MARCIE: That's right, and if we look at a traditional cultures such as the Inuit natives of Alaska, we see that these natives had no problem with acne until they started eating a western diet. What does the western diet look like? Well, it's full refined carbohydrates and sugar. And what happened? Their acne breakouts began to appear.
CASSIE: See acne is not normal.
MARCIE: Right. We shouldn't just expect to have this. Acne is a food problem. So you know, just think about that every time you're putting food in your mouth of what is this? Is this creating inflammation and what does my inflammation look like today? It could be that acne. You know, another one of the big causes of acne are diets loaded with sugar and processed carbohydrates. So if your teen is eating too many carbohydrates, too much sugar, maybe they start the day with a big bowl of cinnamon toast crunch cereal, which turns into 16 teaspoons of sugar in our body. You know, they're going to have more acne perhaps.

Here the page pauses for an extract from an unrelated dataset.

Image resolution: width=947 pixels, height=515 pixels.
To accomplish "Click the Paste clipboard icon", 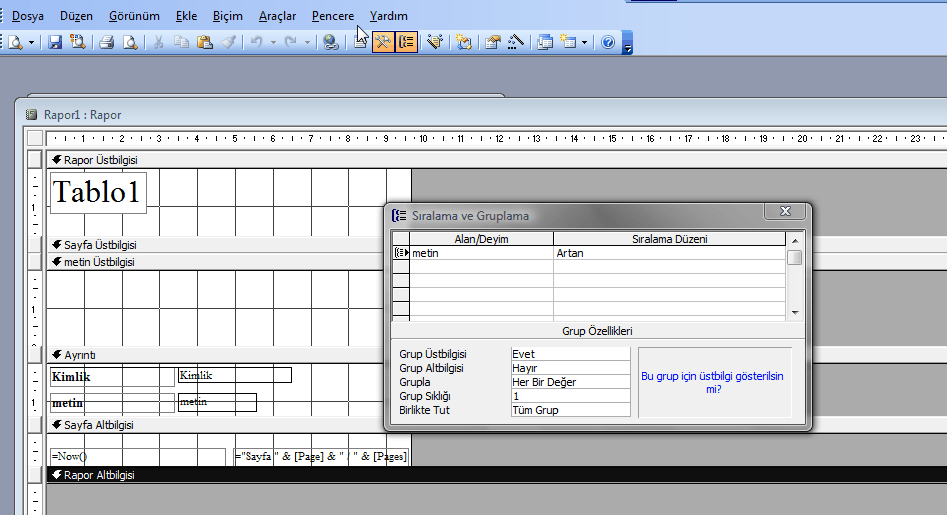I will pyautogui.click(x=205, y=42).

CASSIE: Yeah. You know, you think of all the kids drinking these, what I call foo-foo coffee drinks. I had to go to a meeting that I'm on the board of directors for and we happened to meet at a Starbucks this particular night and I walked in and it was all these teenagers doing their homework with these huge mochas and frappuccinos. So I looked it up for the show and even just a medium milk chocolate mocha, just a medium gives you about 12 teaspoons of sugar. A lot of teenagers are drinking this stuff, so it's not just the food choices, it's what teenagers and adults are choosing to drink that can be causing the acne as well. That's right, and like we said, the scientific evidence is showing that insulin resistance is linked to acne and we know that eating and drinking too many high sugar foods day after day is what causes insulin resistance.
MARCIE: That's right.
CASSIE: We have so much more great information.
MARCIE: Let's do some tips here. We want to give you some useful tips that you can share with your teens, so tip number one would be switch from fruit juice and soda pop to drinking water. You know water is going to help eliminate those toxic waste from the body and it can also help regulate hormones. So what? How much does that mean? We want to drink about 8 to 10 glasses of water a day. It's a good place to start.

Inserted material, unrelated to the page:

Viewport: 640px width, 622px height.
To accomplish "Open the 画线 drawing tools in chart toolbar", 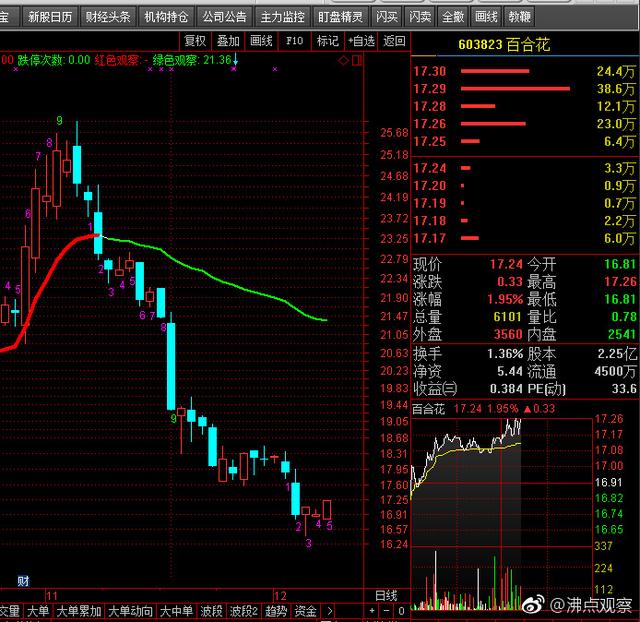I will (261, 41).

CASSIE: Perfect tip, I love it. And then tip number two, follow a low-sugar diet. So you know too many breads, too many granola bars, too many milk chocolate mocha that's high sugar. You want to follow a low-sugar diet and also get plenty of protein and plenty of healthy fats. If you can stay away from or at least really limit the processed carbohydrates, those high sugar foods and eat real food, your skin will thank you for it.

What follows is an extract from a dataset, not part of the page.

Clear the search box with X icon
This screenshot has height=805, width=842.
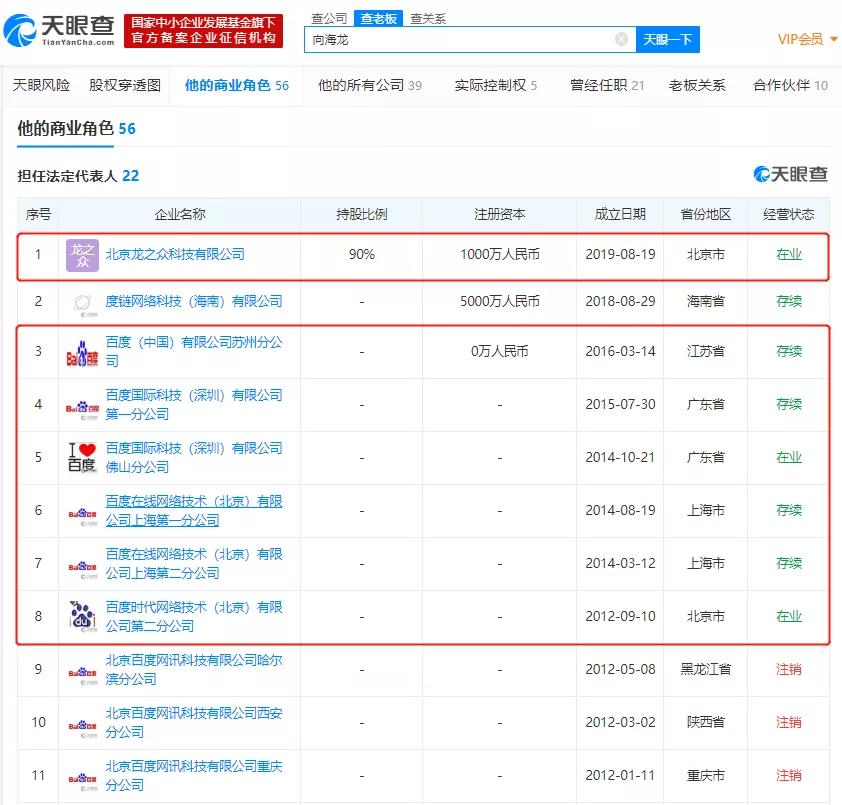(621, 39)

MARCIE: It will, and it will also thank you when you take the dairy out, possibly. So watch out for dairy products. Be real mindful.
CASSIE: Remember what Marcie said earlier in the show, 70 percent of us cannot digest dairy. Maybe your skin is telling you you're part of that 70 percent. And tip number four, there are some key supplements that can really get you to that perfect place when it comes to your skin health. One is Bifido Balance. That's a really great probiotic or good bacteria, and as I stated earlier, when I quoted Hippocrates, the gut is the mother of all health, so you have to keep your gut healthy. We would recommend the Bifido Balance two to four times a day. Also, make sure you're getting adequate vitamin A. You can do this with cod liver oil two teaspoons a day, and then consider zinc between 30 to 50 milligrams.
MARCIE: Our goal at Nutritional Weight & Wellness is to help each and every person experienced better health through eating real food. It's a simple yet powerful message. Eating real food is life changing. Thank you for listening and have a wonderful day.